Gamers' Republic, however, was highly critical of the game, calling the combat dull and recommending it only to those who can read Japanese and are diehard fans of the series. Bonus Magazine lamented the game was only in Japanese, making only experts able to understand it. While praising the game for expanding narrative in the form of Kyo's personal life, Bonus Magazine said the player has to be careful with the actions done in every fight as the game demands careful precision to perform special techniques as well has have enough energy for them. He also said it is important to care for fellow characters in order to create a good team for the final tournament of the Orochi arc.

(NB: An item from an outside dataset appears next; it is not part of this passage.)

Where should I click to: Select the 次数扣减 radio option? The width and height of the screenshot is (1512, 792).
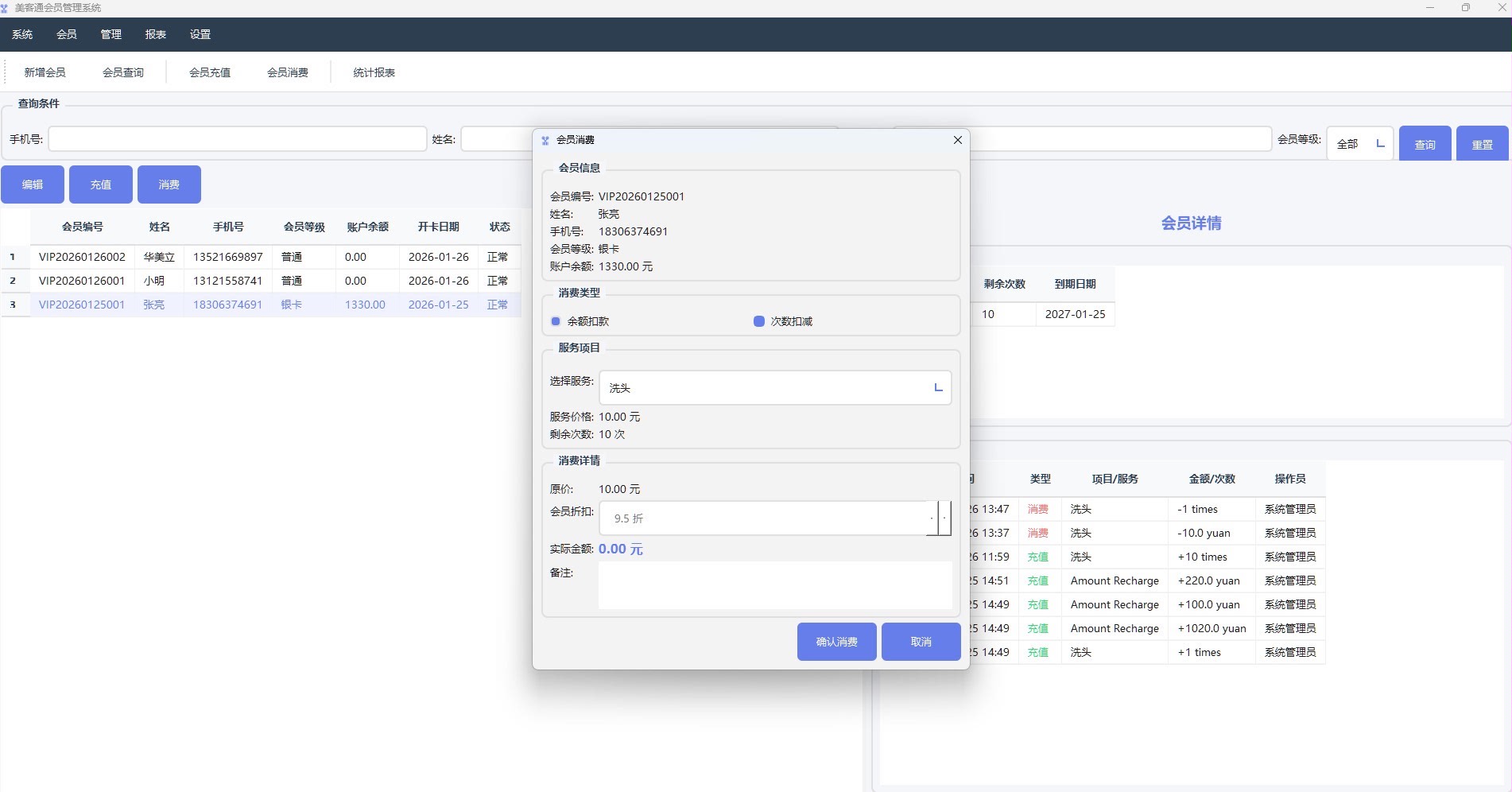point(759,321)
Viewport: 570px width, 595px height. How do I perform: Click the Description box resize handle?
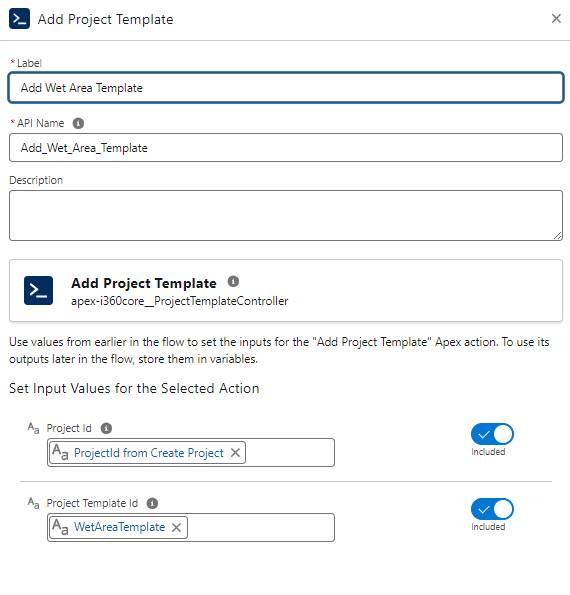point(557,236)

Loading Extra acclaimed the narrative for having one of the most emotional moments outside fighting when Kyo goes on a quest to find the missing Yuki and fights her kidnappers enraged to recover her. This is further reflected by Kyo's mastering of the Mu Shiki technique when looking for Yuki which makes Saisyu call Kyo the true Kusanagi head for the first time. This expands his son's notable character arc as the lazy protagonist decides to use his powers to protect others, leading to the adaptation of The King of Fighters '97 where Kyo takes his predecessor's place to seal the Yamata no Orochi dmeon. Outside Kyo's arc and his role in the tournament, the game was praised for further expanding Kyo's rivalry with Iori as they not only tend to fight in street fights but also in a karaoke where the two character's voice actors perform theme songs. Iori's antagonistic relationship with Kyo also stands out to the players for making them protect their allies from the rival in order to retain the party memebers for the tournament's moments.

Review scores
| Publication | Score |
|---|---|
| Dengeki PlayStation | 70/100, 65/100 |
| Gamers | 3.8/5 |

===Legacy===
Time Extension praised the game for exploring more of the protagonist's social life, including his family and girlfriend, but did not find the gameplay compelling or unique despite its departure from the originals. The site also said only Japanese-speaking players would understand the game, as it was never released in Western regions, and also noticed that some people tried creating Spanish subtitles.

Conexion Manga praised the performance of Kunihiko Yasui with "Never Lose My Way" and Masahiro Nonaka's "Pieces" believing they were well executed and hoped that thanks to such works, SNK would ever create an anime based on The King of Fighters especially since SNK experimented with a The King of Fighters animation with the Dreamcast port of The King of Fighters '98 close.

TheGamer placed it on a list of fighting game spin-offs that are not known by the gamer community due to SNK and Yumekobo never releasing it outside Japan and found the visual novel and RPG elements make the installment "strange and disorienting". Kakuyomu found it nostalgic since SNK changed their voice actors since The King of Fighters XIV, and Kyo's and Iori's former voice actors work a lot in the game. However, the website criticized the need to charge energy to use not only Desperation Moves but also common special moves. Novelist Akihiko Ureshino lamented that the concept of the Ten Sacred Treasures mentioned in the tournament was not explored in the game, which would instead be seen in the spin-offs The King of Fighters EX: Neo Blood and The King of Fighters EX2: Howling Blood as new allies to Kyo's quest to stop the revival of Orochi and its followers.